By the way, this is an example of exactly what I’m talking about, from 1:00 to 1:25…
I presume this guy doesn’t know about the Buzz Sequence Editor, because if he did, he would probably be asking for it to be implemented in Renoise too.
In other words, the user interface design part of the equation in Renoise has been missed out. The method shown on the video is painful and unnecessarily difficult, to say the least. In Buzz you would just move your cursor, press 1, right arrow, 1, right arrow, 1, or whatever number for the sequence you wanted, and that would be it. No combinations of Alt and Shift, no using the mouse, just cursor keys and numbers or letters, which represent the sequences.
And for those who haven’t used Buzz, you can rename the sequences to anything you like, but you still use numbers and letters to enter them, and they are permanently displayed on the right of the sequence editor, like:
- Intro
- Lick1
- Lick2
so pressing ‘0’ would change the Sequence to ‘Intro’. No need for different colours, that’s the most useless way of representing just about anything, unless there are only two states, and the colours never change and always mean the same thing.
In other words, in the Matrix we have useless colours and useless pattern icons (or representations, whatever you want to call them) which are of no value to the songwriter. If I make a drum pattern which I only use at the beginning of a chorus in Buzz, I just call it “DrumChorus” and I can SEE precisely where it is in the song, and I can change it to another drum sequence in one second by just pressing another key on the keyboard.
So I would say that the pattern matrix wasn’t designed properly in the first place, and the video I’ve linked to above shows how painful it is to do what should be incredibly easy.
For example, at 1:30 he changes the length of the pattern. This isn’t show in the pattern matrix! In Buzz the Sequence Editor represents sequence length correctly, and you can see if a sequence is 16 beats or 32 beats, etc. And you can mix 4 beat sequences in with 16 beat sequences. It’s just so obvious that the Buzz way is the easiest way, I can’t believe the Renoise team spent so much time on the matrix and yet didn’t really improve things. (As shown by my two previous points.)
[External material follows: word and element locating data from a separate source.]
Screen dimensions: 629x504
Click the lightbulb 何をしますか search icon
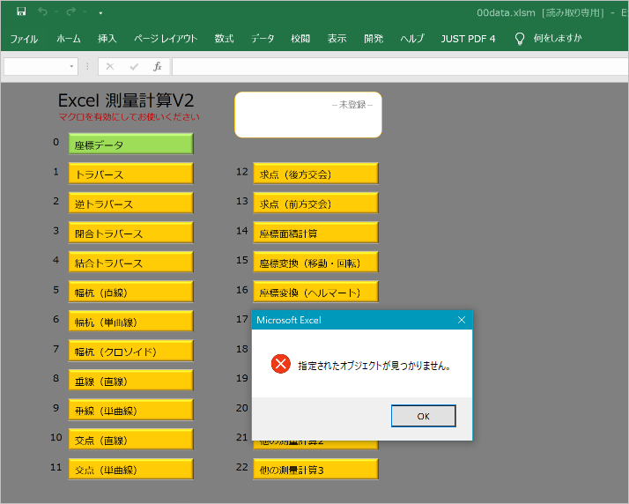[520, 39]
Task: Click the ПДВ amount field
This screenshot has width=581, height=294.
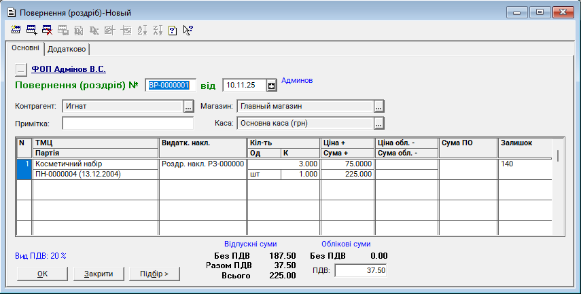Action: click(362, 270)
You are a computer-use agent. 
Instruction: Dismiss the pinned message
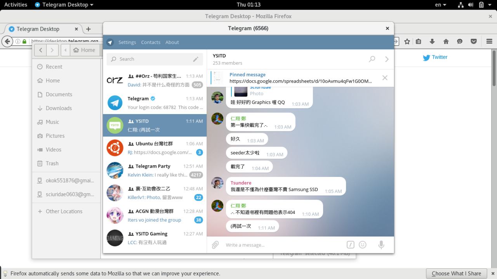tap(385, 78)
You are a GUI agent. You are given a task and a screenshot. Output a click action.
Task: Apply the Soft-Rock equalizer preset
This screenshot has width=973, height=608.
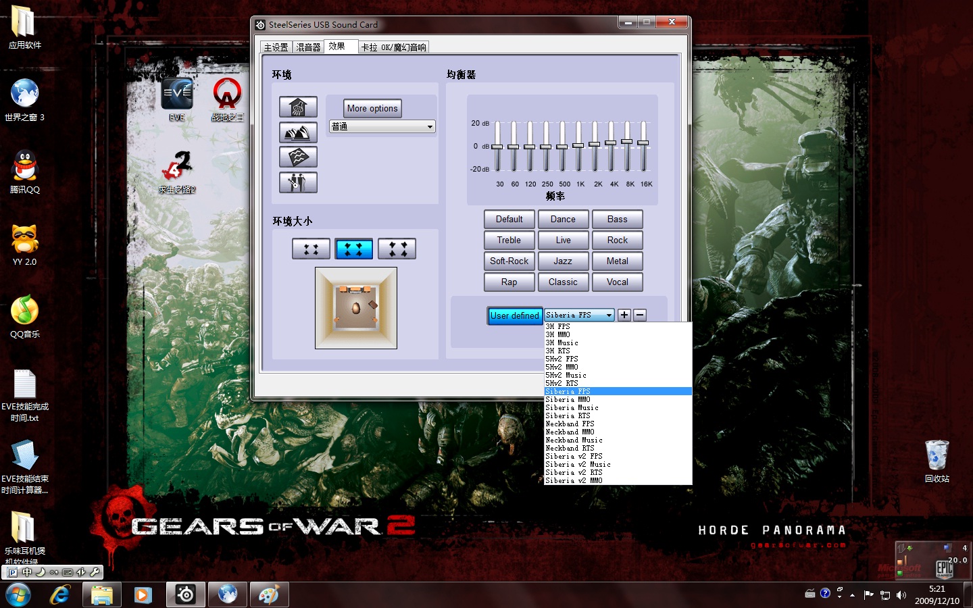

Okay, it gets worse. 2:00 onwards. How to copy a pattern to the end of the sequence. In Buzz you would just move your cursor to the end of the sequence, and type
1 right 1 right 1 right 1
Finished. Now watch the contorted method you have to use in Renoise. It’s as if the developers have never seen the Buzz Sequence Editor and were stuck in the ‘old school’ way of doing things, and tried to improve on it, without fixing the fundamental problems.
I am holding out for the day somebody does it with LUA scripting. I imagine a load of Renoise users are going to be very happy when that happens.